Beberapa orang tidak melakukan ejakulasi terlalu sering karena mereka menganggap ejakulasi membuat seseorang jadi malas. Kalau ejakulasi dilakukan sesekali saja mungkin tidak akan memengaruhi fisik dan mental. Namun, kalau dilakukan terlalu sering bisa menyebabkan gangguan fisik seperti lemas dan mental seperti kecanduan.

Alasan terakhir mengapa beberapa orang menahan diri untuk tidak melakukan ejakulasi adalah meningkatkan kemungkinan pembuahan.

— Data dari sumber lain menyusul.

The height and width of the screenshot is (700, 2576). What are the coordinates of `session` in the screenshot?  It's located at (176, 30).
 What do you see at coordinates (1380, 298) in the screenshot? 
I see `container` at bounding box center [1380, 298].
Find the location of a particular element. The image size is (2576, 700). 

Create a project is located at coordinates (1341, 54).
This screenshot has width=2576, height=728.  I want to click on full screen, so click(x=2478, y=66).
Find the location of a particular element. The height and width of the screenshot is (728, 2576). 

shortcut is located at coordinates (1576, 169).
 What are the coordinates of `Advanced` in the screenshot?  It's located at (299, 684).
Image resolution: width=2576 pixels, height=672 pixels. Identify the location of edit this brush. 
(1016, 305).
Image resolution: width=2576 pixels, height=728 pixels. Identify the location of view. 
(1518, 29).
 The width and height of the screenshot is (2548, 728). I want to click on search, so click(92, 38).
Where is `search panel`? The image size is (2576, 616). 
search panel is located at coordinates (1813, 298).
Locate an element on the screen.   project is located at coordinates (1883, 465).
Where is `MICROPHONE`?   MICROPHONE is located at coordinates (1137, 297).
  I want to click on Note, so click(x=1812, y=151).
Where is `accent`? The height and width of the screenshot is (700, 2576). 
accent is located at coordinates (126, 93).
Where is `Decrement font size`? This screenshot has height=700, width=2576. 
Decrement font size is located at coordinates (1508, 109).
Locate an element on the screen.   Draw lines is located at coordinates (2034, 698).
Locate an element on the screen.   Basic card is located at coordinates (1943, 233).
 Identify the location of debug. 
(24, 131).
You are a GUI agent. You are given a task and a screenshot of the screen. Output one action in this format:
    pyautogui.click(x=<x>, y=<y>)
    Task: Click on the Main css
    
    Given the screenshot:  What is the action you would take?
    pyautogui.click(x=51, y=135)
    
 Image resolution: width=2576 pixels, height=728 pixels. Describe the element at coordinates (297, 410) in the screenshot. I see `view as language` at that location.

Kalau tidak melakukan ejakulasi selama 2-3 hari, jumlah sperma yang akan dikeluarkan lebih banyak sehingga kemungkinan melakukan pembuahan akan lebih besar.

Inilah beberapa ulasan tentang ejakulasi yang dialami oleh pria dan efeknya pada tubuh. Secara umum, mengalami ejakulasi khususnya yang berasal dari seks bisa meningkatkan ketenangan seseorang, stres jadi menurun, hingga menjaga kesehatan kardiovaskular karena seks mirip seperti olahraga. Nah, bagaimana dengan Anda? Berapa kali ejakulasi setiap bulannya?